Electrical – Should I use an LP2953 to power an ATTiny85 with a 12v battery

433mhzattinyattiny85voltage-regulator

Like a lot of people I'm building a little transmitter unit with one of those cheap 433mhz transmitters and an ATTiny85, and I am having a problem with the power supply. Actually it is only the power supply, everything else works nicely. But my battery is dead my morning, where 'dead' means under 4v and the circuit no longer works.

I initially tried with three AA batteries to power both RF and ATTiny. That worked but the range was not as good as I need. I got about 30m using 17cm whip antennae on both transmitter and receiver. That doesn't reach my letter box 🙂

Moving the voltage on the transmitter up to 12v did wonders for the range, but the ATTiny doesn't like more than 5.5v so I put a 7805 and some caps in there (the caps improved the range too) and ran the transmitter directly from the battery and the ATTiny from the 5v battery. That worked really well. But that sucks the battery, which is my current problem.

The battery I'm using is a 23A, about an inch long, alkaline 12v. It keeps the device quite small.

What I am looking at next is using an LP2953 pretty much like this (from the data sheet):
5V regulator using LP2953

I would delete the 'out of regulation' but keep the 'low batt' signal if I can, I had that working on the earlier 4.5v AA version of this. I think it means I need to change the voltage divider on the left. What I've read is that the LP2953 ought to be smarter about sucking battery, though I also notice in the data sheet they recommend hooking the designated pins to a copper base on the PCB, so if it is dissipating heat that means it is still sucking my battery isn't it?

This guy used a CR2032 but that only gives 3v, not enough range for my application.
This guy has a slightly similar question which has an answer (from me!) but not to this question.

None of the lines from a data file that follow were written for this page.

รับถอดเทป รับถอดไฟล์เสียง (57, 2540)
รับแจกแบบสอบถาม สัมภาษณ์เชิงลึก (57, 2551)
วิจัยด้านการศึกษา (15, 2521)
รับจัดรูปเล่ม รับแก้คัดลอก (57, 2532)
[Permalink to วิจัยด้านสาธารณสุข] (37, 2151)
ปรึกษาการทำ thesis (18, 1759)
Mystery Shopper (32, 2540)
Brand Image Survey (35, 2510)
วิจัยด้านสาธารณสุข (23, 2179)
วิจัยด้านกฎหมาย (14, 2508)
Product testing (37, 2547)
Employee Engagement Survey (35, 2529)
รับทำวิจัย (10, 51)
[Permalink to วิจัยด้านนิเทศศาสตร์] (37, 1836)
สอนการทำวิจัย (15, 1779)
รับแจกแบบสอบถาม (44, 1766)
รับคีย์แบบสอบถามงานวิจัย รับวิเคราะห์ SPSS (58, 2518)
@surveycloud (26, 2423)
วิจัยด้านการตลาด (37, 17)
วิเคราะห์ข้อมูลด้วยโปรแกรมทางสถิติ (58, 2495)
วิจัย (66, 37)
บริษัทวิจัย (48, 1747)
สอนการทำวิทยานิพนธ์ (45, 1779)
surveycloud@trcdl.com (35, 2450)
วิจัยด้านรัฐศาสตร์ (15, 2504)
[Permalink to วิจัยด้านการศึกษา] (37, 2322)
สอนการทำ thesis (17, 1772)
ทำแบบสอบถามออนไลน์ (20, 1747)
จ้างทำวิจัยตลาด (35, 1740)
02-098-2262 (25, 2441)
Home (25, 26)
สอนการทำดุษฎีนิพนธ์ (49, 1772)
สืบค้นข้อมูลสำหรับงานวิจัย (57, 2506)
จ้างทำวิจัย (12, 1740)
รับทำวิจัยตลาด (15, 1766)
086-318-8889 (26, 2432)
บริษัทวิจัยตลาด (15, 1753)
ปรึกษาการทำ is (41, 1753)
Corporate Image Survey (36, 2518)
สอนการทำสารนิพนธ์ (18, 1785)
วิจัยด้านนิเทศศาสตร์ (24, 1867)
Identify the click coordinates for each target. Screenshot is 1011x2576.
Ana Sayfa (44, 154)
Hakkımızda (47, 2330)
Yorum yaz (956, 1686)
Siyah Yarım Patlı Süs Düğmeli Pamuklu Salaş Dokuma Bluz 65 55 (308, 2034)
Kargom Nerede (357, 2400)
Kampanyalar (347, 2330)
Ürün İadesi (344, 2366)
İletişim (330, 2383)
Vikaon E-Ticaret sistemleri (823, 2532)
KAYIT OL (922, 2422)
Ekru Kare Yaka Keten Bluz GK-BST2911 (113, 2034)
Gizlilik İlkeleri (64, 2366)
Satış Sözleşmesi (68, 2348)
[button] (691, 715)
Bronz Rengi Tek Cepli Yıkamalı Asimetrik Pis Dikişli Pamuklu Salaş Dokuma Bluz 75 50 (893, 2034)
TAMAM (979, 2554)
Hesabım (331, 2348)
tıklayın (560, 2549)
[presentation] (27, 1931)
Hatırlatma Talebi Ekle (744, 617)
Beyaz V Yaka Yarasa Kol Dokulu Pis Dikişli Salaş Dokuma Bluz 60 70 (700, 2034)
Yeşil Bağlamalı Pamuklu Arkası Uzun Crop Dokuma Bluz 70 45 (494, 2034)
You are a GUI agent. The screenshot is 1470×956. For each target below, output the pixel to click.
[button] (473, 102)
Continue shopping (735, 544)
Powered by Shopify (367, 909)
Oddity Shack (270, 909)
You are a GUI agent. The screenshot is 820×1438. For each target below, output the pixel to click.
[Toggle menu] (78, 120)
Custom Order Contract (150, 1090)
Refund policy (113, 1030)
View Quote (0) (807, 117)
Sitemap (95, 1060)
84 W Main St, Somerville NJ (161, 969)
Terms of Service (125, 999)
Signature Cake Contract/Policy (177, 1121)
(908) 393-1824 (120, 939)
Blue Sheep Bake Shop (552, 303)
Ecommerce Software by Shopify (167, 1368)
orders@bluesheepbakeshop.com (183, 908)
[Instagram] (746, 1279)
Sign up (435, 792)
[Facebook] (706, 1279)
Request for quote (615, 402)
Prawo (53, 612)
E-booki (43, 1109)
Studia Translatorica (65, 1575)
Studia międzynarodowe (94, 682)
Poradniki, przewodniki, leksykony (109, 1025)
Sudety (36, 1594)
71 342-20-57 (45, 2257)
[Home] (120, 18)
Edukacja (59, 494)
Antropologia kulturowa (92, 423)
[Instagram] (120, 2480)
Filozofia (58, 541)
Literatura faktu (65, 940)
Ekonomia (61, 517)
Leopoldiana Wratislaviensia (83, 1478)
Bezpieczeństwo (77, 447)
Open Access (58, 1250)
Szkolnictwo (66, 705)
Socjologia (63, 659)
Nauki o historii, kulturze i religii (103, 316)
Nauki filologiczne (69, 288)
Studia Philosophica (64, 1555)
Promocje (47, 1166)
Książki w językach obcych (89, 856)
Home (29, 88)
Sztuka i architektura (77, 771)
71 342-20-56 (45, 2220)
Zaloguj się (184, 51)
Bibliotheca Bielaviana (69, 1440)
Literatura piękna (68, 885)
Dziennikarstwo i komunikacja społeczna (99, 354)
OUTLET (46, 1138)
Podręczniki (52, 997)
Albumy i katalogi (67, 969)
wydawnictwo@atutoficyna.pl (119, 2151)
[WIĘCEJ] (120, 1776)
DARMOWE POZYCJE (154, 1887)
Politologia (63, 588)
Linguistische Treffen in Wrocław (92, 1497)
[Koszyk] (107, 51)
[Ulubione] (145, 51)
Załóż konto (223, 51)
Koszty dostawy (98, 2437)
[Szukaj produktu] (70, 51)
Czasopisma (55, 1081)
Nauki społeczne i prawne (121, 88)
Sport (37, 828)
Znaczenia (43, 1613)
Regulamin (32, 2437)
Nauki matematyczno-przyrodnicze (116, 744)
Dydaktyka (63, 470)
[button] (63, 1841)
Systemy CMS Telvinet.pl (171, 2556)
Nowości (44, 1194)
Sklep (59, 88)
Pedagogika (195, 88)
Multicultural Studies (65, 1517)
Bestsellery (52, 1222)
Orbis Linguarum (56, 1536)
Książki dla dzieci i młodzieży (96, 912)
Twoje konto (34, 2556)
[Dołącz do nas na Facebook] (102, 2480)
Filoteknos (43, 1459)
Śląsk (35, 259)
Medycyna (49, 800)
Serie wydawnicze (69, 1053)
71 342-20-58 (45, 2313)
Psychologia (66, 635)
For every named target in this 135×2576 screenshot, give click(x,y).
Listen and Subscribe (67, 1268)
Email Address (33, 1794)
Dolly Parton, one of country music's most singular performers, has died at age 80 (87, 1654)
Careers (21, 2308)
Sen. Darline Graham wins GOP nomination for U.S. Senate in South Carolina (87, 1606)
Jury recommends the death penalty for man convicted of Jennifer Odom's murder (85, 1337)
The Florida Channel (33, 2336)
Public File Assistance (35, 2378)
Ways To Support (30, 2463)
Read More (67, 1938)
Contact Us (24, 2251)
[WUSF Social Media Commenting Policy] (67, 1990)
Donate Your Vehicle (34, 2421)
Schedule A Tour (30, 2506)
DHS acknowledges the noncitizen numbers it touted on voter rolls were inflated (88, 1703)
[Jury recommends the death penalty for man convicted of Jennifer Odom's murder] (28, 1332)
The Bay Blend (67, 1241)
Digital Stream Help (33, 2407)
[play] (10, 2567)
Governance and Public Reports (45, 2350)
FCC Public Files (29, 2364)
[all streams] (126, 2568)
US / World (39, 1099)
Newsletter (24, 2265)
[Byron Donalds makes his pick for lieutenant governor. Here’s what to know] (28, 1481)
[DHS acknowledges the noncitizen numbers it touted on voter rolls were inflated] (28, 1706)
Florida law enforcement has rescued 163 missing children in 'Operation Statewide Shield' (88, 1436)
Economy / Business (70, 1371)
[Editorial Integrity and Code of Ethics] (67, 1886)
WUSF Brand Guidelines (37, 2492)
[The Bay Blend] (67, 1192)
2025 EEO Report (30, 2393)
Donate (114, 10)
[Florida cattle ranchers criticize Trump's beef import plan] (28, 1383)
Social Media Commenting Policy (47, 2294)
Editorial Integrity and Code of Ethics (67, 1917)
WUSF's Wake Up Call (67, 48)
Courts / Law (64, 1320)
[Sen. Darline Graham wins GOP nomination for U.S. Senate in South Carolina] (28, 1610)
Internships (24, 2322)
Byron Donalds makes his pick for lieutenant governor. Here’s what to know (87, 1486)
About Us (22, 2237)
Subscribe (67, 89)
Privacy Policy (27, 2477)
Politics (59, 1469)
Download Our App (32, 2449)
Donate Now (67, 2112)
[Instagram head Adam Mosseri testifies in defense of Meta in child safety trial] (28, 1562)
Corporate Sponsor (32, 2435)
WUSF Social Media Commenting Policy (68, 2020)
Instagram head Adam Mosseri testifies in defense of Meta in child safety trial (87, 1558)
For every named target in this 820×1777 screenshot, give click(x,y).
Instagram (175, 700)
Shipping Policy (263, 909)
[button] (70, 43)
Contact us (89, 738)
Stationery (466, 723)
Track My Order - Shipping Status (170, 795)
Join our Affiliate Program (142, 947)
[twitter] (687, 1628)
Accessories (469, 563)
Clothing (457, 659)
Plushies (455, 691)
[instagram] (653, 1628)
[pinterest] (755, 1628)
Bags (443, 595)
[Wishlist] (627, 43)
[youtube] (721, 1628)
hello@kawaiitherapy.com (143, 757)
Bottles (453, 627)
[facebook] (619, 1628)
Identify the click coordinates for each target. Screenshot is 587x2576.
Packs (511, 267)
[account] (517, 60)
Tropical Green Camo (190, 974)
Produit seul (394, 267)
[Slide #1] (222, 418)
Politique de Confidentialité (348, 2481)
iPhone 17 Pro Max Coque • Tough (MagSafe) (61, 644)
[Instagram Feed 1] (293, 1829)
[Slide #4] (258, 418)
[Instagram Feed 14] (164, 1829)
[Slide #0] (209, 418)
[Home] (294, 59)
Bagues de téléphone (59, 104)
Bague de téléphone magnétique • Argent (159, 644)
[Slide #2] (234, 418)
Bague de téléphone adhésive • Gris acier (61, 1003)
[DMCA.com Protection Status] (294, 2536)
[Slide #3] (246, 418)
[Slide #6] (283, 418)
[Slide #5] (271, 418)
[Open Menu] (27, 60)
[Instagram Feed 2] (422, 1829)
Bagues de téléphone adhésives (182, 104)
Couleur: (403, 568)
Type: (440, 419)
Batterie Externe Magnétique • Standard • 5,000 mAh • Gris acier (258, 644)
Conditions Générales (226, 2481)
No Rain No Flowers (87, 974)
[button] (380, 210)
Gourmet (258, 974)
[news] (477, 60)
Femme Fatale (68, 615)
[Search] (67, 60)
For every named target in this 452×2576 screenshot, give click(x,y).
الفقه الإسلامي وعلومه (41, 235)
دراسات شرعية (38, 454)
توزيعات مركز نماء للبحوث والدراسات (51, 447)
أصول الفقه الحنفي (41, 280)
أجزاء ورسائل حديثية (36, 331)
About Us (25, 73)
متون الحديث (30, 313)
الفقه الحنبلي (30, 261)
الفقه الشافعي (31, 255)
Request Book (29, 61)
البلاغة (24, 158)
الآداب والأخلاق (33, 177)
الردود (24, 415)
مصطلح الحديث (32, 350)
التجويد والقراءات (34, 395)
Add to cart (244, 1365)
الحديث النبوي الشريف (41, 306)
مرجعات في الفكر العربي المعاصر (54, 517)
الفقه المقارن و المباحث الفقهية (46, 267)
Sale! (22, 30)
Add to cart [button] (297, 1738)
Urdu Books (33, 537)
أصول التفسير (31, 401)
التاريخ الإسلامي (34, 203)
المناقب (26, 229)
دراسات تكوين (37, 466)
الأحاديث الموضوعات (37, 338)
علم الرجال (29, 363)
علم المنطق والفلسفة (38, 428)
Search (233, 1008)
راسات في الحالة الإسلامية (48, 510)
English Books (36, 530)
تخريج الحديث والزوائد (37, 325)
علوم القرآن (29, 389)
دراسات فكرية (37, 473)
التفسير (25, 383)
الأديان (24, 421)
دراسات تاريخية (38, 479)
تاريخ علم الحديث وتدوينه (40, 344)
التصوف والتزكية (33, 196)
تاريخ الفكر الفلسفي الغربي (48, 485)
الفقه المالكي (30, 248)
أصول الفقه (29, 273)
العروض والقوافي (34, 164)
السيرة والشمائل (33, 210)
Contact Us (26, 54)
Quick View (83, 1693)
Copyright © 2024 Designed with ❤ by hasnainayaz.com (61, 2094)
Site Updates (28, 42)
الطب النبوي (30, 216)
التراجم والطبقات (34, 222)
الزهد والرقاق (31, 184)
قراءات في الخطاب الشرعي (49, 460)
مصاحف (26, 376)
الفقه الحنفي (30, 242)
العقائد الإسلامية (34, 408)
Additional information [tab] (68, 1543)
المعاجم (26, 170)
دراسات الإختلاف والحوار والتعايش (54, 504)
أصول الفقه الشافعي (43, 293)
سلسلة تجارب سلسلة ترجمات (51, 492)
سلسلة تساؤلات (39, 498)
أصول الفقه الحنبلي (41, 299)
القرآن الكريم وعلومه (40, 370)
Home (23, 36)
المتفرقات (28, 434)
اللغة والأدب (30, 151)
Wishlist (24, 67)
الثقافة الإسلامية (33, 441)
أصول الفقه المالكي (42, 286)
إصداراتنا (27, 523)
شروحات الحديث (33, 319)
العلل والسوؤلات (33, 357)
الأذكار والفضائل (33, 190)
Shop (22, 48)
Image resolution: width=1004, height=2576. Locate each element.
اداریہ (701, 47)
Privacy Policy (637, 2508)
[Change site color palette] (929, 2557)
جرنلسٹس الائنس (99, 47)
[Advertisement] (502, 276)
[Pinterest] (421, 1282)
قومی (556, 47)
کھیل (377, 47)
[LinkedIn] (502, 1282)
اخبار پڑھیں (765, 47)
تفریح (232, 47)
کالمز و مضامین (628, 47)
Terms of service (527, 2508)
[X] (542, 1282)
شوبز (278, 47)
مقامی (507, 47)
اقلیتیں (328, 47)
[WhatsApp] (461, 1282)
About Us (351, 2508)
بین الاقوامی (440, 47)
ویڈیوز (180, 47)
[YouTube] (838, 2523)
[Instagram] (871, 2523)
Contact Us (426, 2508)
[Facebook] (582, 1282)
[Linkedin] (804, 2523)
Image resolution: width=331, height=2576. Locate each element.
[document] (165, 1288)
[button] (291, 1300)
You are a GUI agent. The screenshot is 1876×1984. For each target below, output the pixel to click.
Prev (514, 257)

Given this is my third try at powering this thing any advice is appreciated. The receiver end has another ATTiny85 hooked up to a Beaglebone and that all works nicely.

Best Answer

Unfortunately a linear regulator is a linear regulator - it drops the excess voltage and dissipates power as heat ... so just like the 7805 you had, the LP2953 is still a linear regulator.
12V in to 5V out makes it never much more than about 40% efficient, so however much power your ATTiny is using - 1.5x that is being wasted as heat in the regulator.
You could improve the regulator efficiency and reduce wastage significantly by using a DC-DC switch-mode regulator instead. They're more complicated to build from scratch, but ready-made modules are available - some are even drop-in replacements for the 3-pin 78xx linear regulators.
Chose the right one and you should easily get 80% or better efficiency from it.